| TO DO |
The first line of the data below and every line after it, through the one with "Click the 学校代码及名称 column header", must be transcribed without change.

(GIVEN RECORDS begins)

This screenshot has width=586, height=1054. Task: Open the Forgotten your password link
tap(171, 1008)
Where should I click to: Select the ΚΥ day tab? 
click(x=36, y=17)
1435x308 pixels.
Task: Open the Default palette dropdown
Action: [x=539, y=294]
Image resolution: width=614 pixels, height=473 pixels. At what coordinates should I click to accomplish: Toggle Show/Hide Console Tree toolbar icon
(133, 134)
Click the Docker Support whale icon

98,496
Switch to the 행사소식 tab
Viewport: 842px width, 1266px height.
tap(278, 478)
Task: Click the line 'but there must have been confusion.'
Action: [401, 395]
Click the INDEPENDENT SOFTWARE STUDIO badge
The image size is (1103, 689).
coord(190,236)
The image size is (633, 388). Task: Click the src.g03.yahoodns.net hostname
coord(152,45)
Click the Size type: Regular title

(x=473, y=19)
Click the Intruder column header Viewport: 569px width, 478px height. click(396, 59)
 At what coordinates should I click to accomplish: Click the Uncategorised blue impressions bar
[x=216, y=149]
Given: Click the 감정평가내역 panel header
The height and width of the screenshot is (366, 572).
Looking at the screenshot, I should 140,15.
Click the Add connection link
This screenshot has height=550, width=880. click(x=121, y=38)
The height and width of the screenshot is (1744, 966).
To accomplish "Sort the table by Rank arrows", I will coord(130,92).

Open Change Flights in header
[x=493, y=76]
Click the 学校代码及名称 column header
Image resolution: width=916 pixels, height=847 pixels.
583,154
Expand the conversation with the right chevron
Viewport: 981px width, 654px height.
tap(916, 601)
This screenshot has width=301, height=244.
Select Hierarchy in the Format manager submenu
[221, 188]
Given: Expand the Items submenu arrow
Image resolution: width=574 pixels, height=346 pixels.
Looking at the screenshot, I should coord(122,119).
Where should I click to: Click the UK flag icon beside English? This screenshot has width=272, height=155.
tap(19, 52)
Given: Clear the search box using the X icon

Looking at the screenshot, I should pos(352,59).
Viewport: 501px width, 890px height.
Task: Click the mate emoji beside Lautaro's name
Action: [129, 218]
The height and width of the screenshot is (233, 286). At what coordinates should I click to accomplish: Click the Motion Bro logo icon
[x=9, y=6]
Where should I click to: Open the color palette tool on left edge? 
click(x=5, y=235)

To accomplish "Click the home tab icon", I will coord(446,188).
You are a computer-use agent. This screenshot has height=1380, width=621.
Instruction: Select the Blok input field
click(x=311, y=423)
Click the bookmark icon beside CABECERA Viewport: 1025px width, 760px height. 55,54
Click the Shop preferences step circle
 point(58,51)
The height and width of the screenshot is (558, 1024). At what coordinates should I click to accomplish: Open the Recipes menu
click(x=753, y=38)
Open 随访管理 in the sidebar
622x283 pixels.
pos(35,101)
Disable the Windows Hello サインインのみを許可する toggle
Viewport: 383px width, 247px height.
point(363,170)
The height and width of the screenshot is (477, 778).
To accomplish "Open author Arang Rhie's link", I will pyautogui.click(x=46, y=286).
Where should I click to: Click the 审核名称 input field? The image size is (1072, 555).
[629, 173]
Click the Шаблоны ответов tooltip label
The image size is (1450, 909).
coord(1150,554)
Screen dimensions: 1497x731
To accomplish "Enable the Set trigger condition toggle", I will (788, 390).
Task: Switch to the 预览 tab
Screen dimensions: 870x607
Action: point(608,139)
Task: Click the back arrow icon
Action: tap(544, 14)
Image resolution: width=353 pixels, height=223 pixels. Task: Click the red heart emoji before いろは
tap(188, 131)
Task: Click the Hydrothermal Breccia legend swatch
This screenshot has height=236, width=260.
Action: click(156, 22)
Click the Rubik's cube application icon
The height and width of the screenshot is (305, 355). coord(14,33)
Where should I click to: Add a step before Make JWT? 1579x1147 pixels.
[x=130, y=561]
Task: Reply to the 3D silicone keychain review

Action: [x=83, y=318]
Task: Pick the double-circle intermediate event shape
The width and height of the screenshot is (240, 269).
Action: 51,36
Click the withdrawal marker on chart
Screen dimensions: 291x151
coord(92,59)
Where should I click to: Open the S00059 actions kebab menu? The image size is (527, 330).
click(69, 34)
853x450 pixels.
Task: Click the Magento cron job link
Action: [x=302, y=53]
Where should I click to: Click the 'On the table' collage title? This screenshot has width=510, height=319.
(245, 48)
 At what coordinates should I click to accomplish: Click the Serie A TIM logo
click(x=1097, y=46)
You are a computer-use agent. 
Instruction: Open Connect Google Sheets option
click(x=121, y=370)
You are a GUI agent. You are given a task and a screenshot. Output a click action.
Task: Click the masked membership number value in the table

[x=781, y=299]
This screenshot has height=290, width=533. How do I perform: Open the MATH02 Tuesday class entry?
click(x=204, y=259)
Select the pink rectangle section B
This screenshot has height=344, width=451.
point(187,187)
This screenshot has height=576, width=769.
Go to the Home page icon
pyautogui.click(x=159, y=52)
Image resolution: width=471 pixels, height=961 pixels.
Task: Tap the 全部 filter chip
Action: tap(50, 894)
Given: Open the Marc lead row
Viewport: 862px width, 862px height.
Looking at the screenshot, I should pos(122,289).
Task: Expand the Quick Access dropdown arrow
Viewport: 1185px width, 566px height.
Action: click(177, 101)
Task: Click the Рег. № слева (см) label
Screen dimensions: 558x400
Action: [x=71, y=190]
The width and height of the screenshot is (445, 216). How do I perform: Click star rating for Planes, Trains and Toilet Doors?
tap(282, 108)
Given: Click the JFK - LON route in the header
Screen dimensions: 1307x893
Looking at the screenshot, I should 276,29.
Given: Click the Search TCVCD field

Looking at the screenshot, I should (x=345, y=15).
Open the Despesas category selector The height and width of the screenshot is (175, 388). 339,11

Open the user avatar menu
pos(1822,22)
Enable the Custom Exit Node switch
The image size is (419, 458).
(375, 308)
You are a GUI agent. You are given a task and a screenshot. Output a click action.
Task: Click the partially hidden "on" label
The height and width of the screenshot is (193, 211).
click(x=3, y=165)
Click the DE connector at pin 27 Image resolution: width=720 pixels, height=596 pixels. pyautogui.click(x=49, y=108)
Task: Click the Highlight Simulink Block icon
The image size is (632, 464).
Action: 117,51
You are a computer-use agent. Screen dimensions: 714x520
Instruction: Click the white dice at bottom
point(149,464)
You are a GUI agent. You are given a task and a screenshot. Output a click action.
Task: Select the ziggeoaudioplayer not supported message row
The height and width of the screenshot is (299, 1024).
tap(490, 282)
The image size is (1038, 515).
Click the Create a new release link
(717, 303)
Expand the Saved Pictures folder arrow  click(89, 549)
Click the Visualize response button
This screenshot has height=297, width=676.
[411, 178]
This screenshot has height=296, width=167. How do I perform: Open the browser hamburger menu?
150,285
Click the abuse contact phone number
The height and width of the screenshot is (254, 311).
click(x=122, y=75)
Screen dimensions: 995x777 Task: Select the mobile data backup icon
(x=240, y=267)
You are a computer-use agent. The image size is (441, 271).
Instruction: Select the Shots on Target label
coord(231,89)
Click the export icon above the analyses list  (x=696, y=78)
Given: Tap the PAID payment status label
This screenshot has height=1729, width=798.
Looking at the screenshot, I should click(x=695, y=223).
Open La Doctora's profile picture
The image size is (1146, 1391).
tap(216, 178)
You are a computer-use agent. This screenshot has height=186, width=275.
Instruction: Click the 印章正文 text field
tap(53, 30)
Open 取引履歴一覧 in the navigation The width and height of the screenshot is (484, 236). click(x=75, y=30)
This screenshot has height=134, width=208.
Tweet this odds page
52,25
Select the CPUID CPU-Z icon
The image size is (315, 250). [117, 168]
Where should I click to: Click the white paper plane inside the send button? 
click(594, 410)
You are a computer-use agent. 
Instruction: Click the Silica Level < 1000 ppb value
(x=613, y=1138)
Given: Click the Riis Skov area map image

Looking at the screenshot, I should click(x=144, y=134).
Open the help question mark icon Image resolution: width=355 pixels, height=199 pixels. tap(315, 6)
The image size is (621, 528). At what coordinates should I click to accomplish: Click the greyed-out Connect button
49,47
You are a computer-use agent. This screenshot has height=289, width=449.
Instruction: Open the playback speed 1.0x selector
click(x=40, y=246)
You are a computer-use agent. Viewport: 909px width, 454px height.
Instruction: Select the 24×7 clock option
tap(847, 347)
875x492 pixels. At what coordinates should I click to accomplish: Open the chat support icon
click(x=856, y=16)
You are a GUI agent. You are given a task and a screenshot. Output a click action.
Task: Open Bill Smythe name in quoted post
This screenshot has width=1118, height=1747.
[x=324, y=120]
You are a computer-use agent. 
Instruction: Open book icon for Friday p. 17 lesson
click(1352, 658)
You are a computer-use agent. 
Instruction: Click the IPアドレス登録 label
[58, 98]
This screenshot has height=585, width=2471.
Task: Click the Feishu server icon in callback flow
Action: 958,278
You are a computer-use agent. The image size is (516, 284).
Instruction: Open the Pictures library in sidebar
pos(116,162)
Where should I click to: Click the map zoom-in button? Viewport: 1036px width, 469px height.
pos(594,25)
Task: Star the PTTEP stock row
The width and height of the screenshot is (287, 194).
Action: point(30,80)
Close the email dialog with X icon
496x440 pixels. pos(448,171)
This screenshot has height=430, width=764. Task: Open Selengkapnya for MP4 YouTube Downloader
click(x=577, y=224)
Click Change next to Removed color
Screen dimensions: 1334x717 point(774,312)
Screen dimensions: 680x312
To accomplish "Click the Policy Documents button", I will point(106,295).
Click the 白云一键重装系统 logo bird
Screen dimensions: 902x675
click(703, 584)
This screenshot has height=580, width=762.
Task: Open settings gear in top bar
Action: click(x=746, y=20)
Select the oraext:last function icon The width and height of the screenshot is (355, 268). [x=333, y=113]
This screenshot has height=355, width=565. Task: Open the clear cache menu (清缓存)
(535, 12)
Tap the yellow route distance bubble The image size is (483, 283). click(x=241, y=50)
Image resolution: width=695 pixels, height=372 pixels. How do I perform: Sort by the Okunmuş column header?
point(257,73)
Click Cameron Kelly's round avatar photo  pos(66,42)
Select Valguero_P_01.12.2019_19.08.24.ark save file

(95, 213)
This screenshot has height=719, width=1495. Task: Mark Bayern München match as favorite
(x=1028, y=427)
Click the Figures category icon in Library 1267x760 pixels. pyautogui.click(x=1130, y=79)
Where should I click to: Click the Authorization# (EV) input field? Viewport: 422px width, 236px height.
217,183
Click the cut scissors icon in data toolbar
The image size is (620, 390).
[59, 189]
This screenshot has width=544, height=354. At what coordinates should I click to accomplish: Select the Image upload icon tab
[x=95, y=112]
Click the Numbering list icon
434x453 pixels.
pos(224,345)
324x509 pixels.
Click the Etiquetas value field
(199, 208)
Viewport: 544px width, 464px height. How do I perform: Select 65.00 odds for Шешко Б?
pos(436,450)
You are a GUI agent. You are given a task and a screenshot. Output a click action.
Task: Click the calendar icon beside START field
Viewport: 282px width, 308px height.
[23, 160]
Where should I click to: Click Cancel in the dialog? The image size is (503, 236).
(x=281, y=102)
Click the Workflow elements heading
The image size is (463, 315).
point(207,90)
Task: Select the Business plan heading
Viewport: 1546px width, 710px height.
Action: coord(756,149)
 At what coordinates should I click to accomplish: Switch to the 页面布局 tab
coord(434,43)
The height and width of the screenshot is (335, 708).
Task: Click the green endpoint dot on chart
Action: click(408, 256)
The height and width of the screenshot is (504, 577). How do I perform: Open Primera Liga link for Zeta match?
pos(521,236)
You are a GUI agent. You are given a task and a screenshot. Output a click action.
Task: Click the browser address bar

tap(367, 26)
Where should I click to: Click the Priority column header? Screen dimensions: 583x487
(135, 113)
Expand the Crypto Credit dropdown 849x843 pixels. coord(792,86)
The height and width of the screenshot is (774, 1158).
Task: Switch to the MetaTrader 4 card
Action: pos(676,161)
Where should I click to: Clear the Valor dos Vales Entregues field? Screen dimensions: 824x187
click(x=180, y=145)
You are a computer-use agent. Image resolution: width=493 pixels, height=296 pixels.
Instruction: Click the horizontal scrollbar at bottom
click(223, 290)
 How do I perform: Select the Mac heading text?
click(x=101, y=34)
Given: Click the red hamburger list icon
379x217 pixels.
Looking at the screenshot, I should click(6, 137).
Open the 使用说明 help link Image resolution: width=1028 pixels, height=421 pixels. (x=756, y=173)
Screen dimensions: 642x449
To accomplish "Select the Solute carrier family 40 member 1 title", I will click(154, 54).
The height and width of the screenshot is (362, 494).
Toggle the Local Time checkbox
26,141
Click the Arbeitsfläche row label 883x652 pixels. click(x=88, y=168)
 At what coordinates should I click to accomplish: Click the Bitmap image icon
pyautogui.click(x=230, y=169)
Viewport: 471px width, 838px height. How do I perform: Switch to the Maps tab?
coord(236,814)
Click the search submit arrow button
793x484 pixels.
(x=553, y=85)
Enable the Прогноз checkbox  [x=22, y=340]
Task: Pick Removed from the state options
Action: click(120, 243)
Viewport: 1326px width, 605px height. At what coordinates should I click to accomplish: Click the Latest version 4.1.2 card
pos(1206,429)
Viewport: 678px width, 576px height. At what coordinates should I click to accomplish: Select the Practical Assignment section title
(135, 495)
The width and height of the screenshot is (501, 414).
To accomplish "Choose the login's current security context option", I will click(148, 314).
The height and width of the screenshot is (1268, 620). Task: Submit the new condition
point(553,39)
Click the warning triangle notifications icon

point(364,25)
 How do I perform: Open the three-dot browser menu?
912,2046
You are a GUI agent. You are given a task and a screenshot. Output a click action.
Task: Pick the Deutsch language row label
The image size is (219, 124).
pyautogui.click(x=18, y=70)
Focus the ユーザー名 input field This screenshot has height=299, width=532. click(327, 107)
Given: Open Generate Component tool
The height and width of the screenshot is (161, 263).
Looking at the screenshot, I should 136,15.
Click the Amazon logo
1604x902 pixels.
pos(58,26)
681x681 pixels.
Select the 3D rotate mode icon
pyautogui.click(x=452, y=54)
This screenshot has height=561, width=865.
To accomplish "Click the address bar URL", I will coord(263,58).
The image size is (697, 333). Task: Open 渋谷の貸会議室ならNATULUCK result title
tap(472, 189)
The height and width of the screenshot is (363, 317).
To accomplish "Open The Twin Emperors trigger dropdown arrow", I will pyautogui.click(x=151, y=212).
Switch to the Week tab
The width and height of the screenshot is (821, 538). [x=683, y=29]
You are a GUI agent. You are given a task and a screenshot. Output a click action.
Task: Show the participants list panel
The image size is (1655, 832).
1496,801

(GIVEN RECORDS ends)

| ANSWER FOR THE TASK |
This screenshot has width=586, height=1054. Task: Open the Forgotten your password link
tap(171, 1008)
Where should I click to: Select the ΚΥ day tab? 
click(x=36, y=17)
1435x308 pixels.
Task: Open the Default palette dropdown
Action: [x=539, y=294]
Image resolution: width=614 pixels, height=473 pixels. At what coordinates should I click to accomplish: Toggle Show/Hide Console Tree toolbar icon
(133, 134)
Click the Docker Support whale icon

98,496
Switch to the 행사소식 tab
Viewport: 842px width, 1266px height.
tap(278, 478)
Task: Click the line 'but there must have been confusion.'
Action: [401, 395]
Click the INDEPENDENT SOFTWARE STUDIO badge
The image size is (1103, 689).
coord(190,236)
The image size is (633, 388). Task: Click the src.g03.yahoodns.net hostname
coord(152,45)
Click the Size type: Regular title

(x=473, y=19)
Click the Intruder column header Viewport: 569px width, 478px height. click(396, 59)
 At what coordinates should I click to accomplish: Click the Uncategorised blue impressions bar
[x=216, y=149]
Given: Click the 감정평가내역 panel header
The height and width of the screenshot is (366, 572).
Looking at the screenshot, I should 140,15.
Click the Add connection link
This screenshot has height=550, width=880. click(x=121, y=38)
The height and width of the screenshot is (1744, 966).
To accomplish "Sort the table by Rank arrows", I will coord(130,92).

Open Change Flights in header
[x=493, y=76]
Click the 学校代码及名称 column header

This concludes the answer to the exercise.